昨夏準優勝の東海大静岡翔洋は、森下倫明(みちあき)監督(57)がチーム改革に取り組んでいる。昨年9月1日に監督に就任し、「一体感」と「自主性」をテーマに掲げてチーム作りを進めてきた。

意識付けたのは「1つになること」。主力と控えが分かれていた前体制での練習を、部員全員で行うようにした。「競い合いながらチーム力を高めるのが、本来の姿」。高校時代は、東海大浦安(千葉)3年夏に甲子園出場。監督としても同校を率いて、2000年夏の甲子園準優勝に導いた。当時を振り返り「その雰囲気を翔洋でもつくりたいと思った」。

指導で心がけたのは、選手の自主性だ。「結局最後に判断するのは選手。言われたことだけをやれば勝てるわけではない」。普段も言いすぎないことを意識し、向上するためのヒントを与える。選手には「常に考えろ」と促してきた。

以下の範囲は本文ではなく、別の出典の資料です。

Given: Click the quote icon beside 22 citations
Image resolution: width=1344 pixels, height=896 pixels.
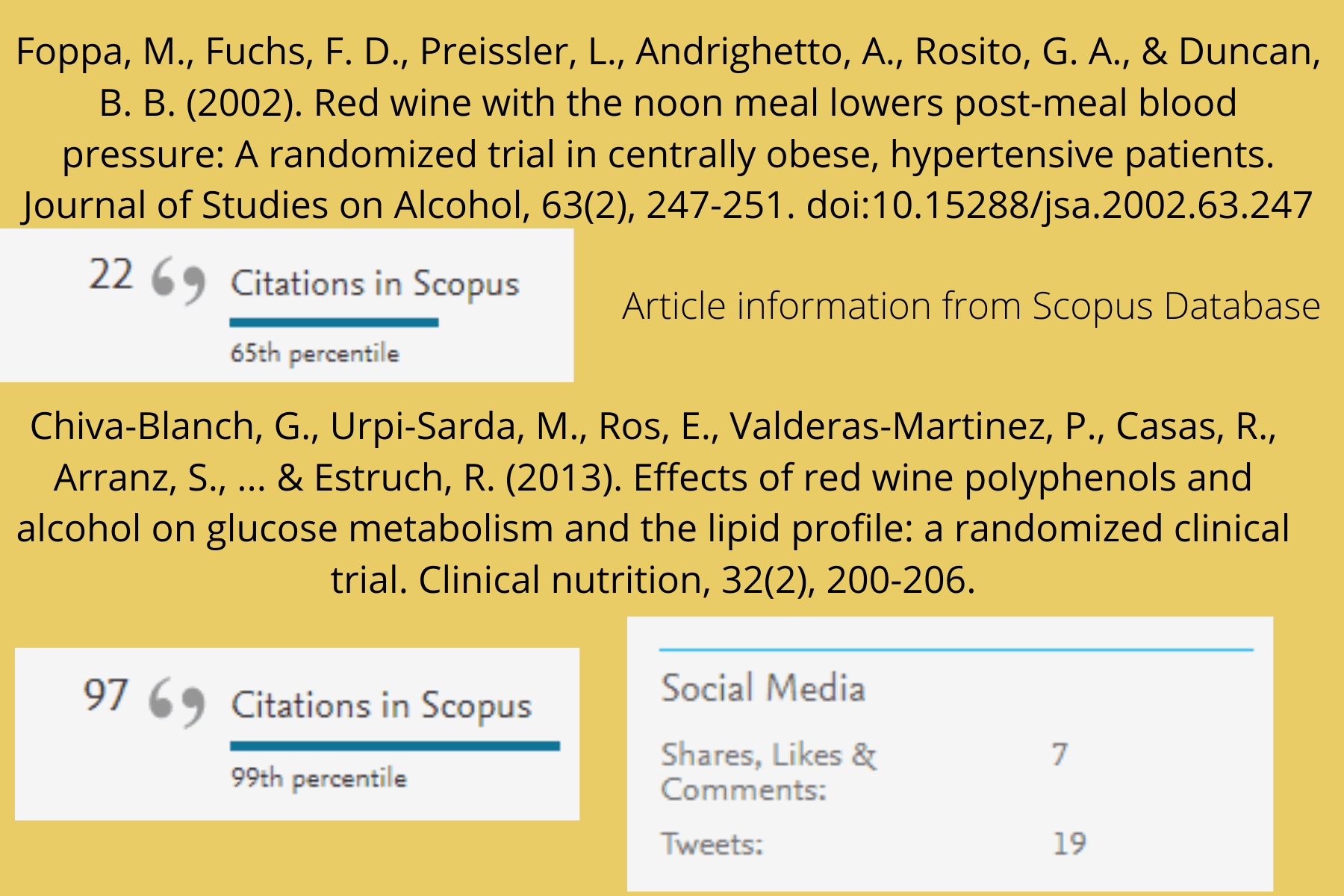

今月は毎週末、県外に遠征。二松学舎大付(東京)や木更津総合(千葉)など、全国の強豪校と練習試合を行った。「強い学校には理由がある。いいところを盗んでほしかった」。今春以降のチーム状況は右肩上がりだという。就任後初めての夏を迎える指揮官は「だんだんと頼もしくなってきている。みんなで戦う姿勢を見せたい」。全員野球で18年ぶりの聖地を目指す。【神谷亮磨】

◆森下倫明(もりした・みちあき)1964年(昭39)10月5日、東京都生まれ。東海大浦安高3年の82年、一塁手として夏の甲子園出場。初戦で津久見(大分)に敗れた。東海大卒業後に母校の教員になり、監督として00年夏の甲子園出場。初戦の2回戦から4連勝し、決勝で智弁和歌山に屈した。退任後は東海大福岡で2年半コーチを務め、昨年9月に翔洋の監督に就任。家族は夫人と2女。